I pushed some changes that implement a first attempt at dealing with isolated transactions and snapshots. There are quite likely still issues with it, although it isn’t likely to break much as long as you do not use them. Possibly some performance degradation, but on my tests they seem neglectable. As SWI-Prolog follows the Release Early, Release Often model, it is time to share
To play, just pull the git and build. I’ve tested the builds on multi and single threaded versions on Linux, MacOS and Windows (32 and 64 bits). Tests are in src/Tests/transactions/
.
My questions are
- Do you see potential in this and if so, what is lacking to make it really work for you?

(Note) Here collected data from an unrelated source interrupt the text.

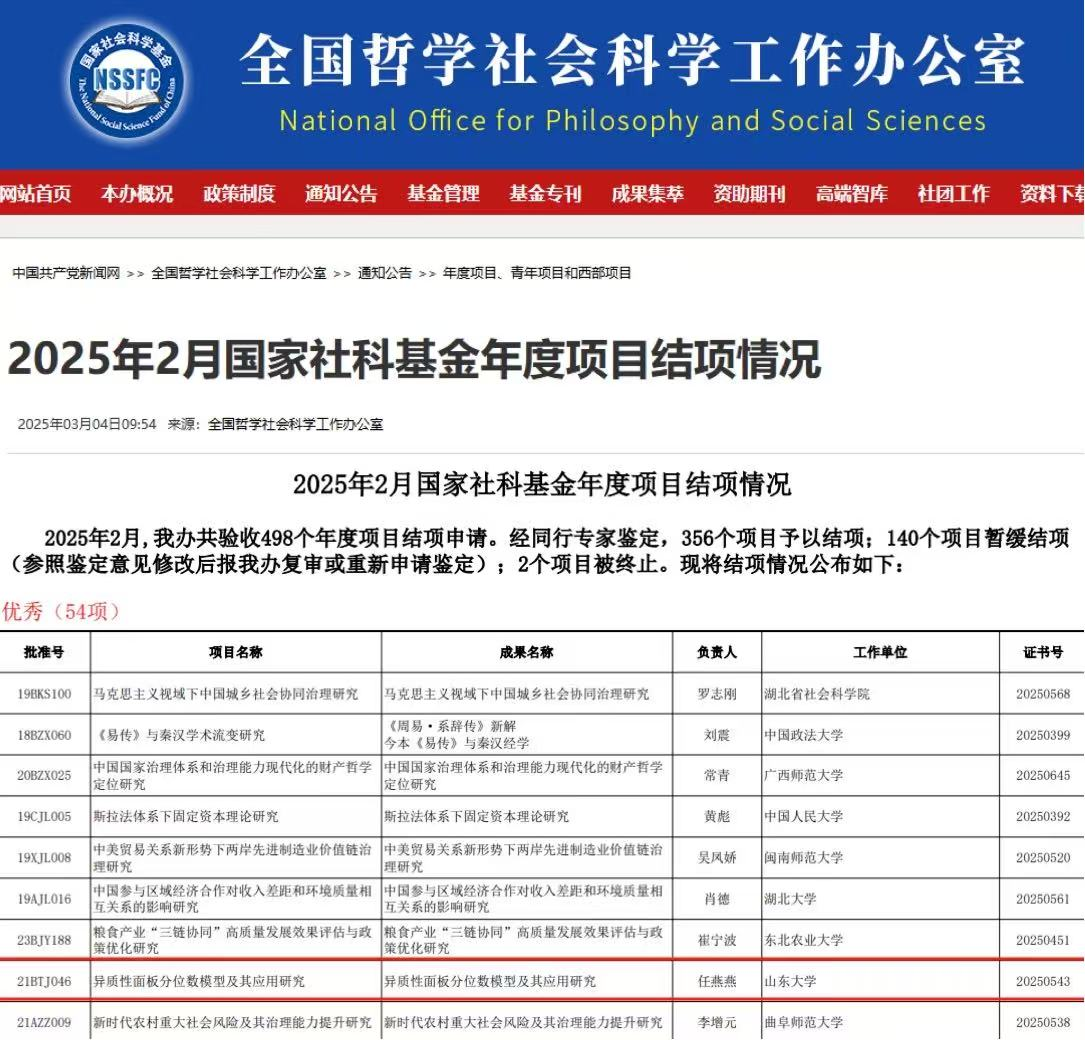1085x1040 pixels.
Task: Click the source link after 来源
Action: click(295, 424)
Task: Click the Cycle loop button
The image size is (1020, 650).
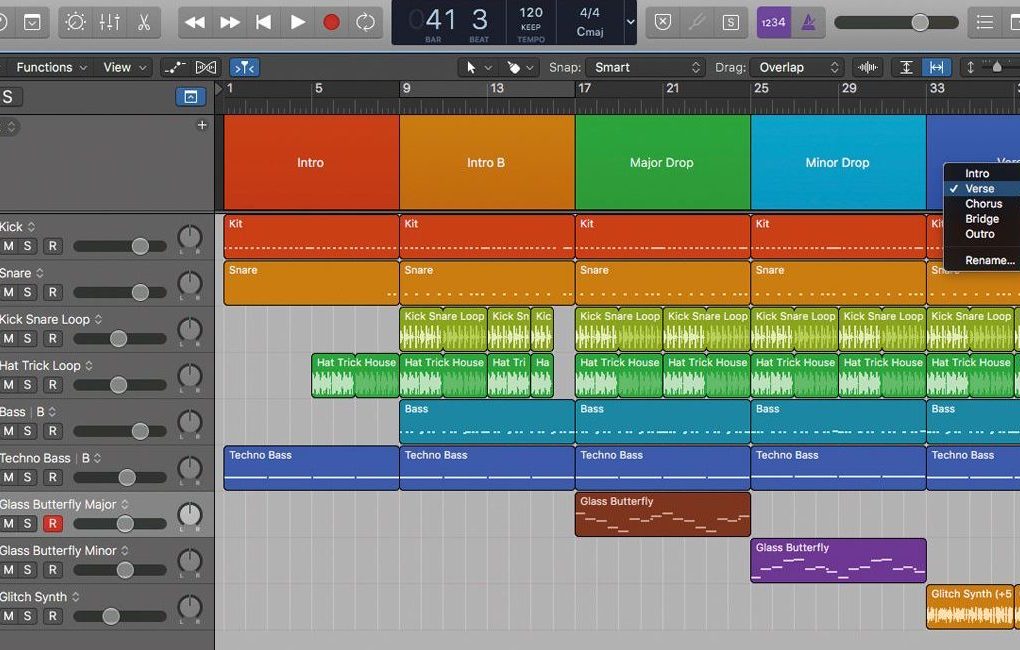Action: (366, 22)
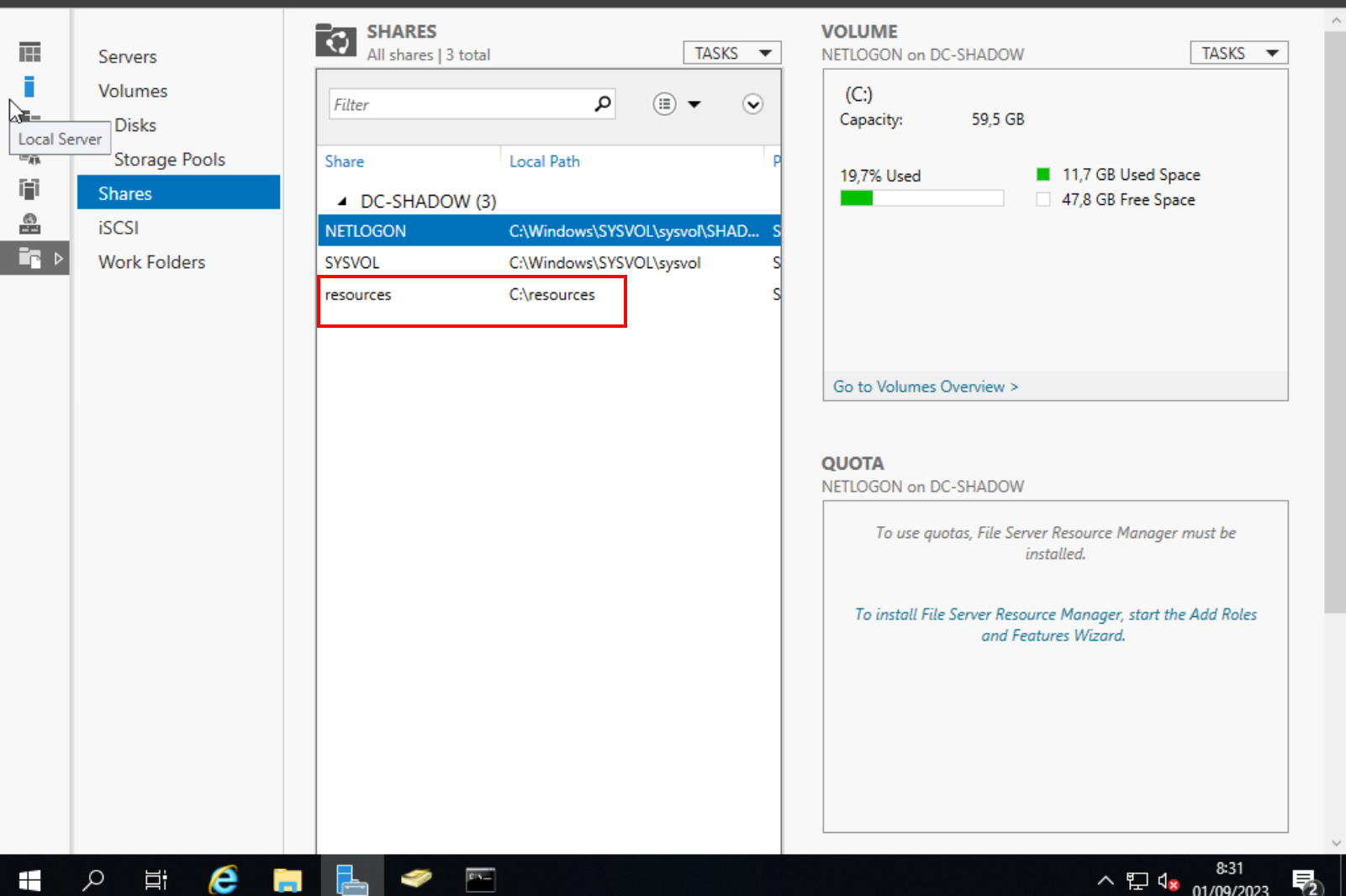1346x896 pixels.
Task: Click the speaker volume icon in system tray
Action: pyautogui.click(x=1167, y=880)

- Can we find programs where it badly affects performance? There is a little more synchronization in multiple threads performing assert/retract and the code skipping invisible clauses (due to the logical update view or isolated in a transaction) is a bit more complicated. Other than that, all works exactly the same and possible performance changes are just variations.

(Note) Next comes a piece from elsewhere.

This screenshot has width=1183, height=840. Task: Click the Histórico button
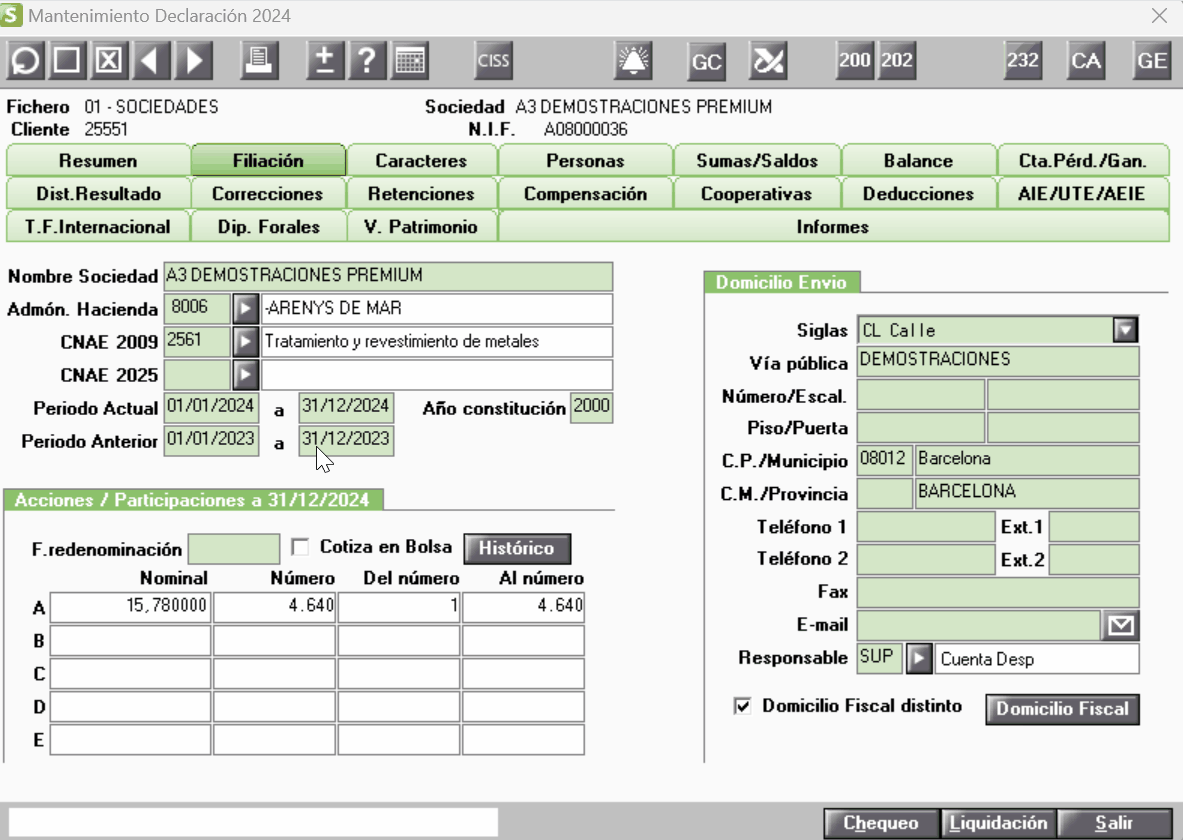click(516, 548)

Below are the docs in their current state, copy-pasted from the HTML. You can also read them locally after installing using
?- help(transactions).
Enjoy --- Jan
4.13.1.1 Transactions
Traditionally, Prolog database updates add or remove individual clauses. The Logical Update View ensures that a goal that is started on a dynamic predicate does not see modifications due to assert/1 or retract/1 during its life time. See section 4.13.5. In a multi-threaded context this assumption still holds for individual predicates: concurrent modifications to a dynamic predicate are invisible.
Transactions allow running a goal in isolation . Database changes from other threads are invisible while changes inside the transaction are invisible to other threads and become atomically visible to other threads if the transaction is committed . Transactions have several benefits.
- If a database update requires multiple assert/1 and/or retract/1 operations, a transaction ensure either all are executed or the database remains unchanged. Notably unexpected exceptions or failures cannot leave the database in an inconsistent state.
- Other threads do not see the intermediate inconsistent states when performing a database update as above. Notably, this avoids the need for locking for a database update that updates a clause by retracting it and asserting a new one. For example, when using the code below to update temperature/1 , consumers of this fact do not need synchronization because temperature/1 is always present and always has exactly one clause.
update_temperature(Temp) :-
transaction(( retractall(temperature(_)),
asserta(temperature(Temp)))).
- Transactions allow for “what if’’ reasoning over the dynamic database. This is particularly useful when combined with the deductive database facilities provided by tabling (see section 7]).
SWI-Prolog transactions only affect the dynamic database. Static predicates are globally visible and shared at all times. In particular, transactions do not affect loading source files and thus, source files loaded inside a transaction (e.g., due to autoloading ) are immediately globally visible. This may pose problems if loading source files provide clauses for dynamic predicates.
transaction (:Goal)
Run Goal as once/1 in a transaction. This implies that access to dynamic predicates sees the dynamic predicates at the moment the transaction is started, together with the modifications issued by Goal. Thus, Goal does not see changes to dynamic predicates from other threads and other threads do not see modifications by Goal ( isolation ). If Goal succeeds, all modifications become atomically visible to the other threads. If Goal fails or raises an exception all local modifications are discarded and transaction/1 fails or passes the exception.
Currently the number of database changes inside a transaction (or snapshot, see snapshot/1) is limited to 2 ** 32 -1. If this limit is exceeded a representation_error(transaction_generations)
exception is raised.
Transactions may be nested. The above mentioned limitation for the number of database changes applies to the combined number in nested transactions. A discarded nested transaction or snapshot resets the database counter for the outer transaction.
snapshot (:Goal)
Similar to transaction/1, but always discards the local modifications. In other words, snapshot/1 allows a thread to examine a frozen state of the dynamic predicates and/or make isolated modifications without affecting other threads and without making permanent changes to the database.
Issues The current implementation does not guard against multiple transactions performing conflicting database updates. For example, running the above update_temperature/1 concurrently may result in a situation where we have multiple clauses for temperature/1 . If two transactions run this at the same time, both will remove the existing clause and both will add a new clause. Currently the only way to gurantee consistency is by wrapping transactions that may perform conflicting updates using with_mutex/2. Future versions may provide database constraints to prevent a transaction from creating an inconsistent state.
Status SWI-Prolog transaction management is highly experimental. Interaction with other parts of the system such as the library library(persistency)
, incremental tabling (section 7.7]), etc. still have to be settled. Future versions may also support non-determinism through transactions and snapshots. This is merely a first step to explore isolated changes to the dynamic predicate database.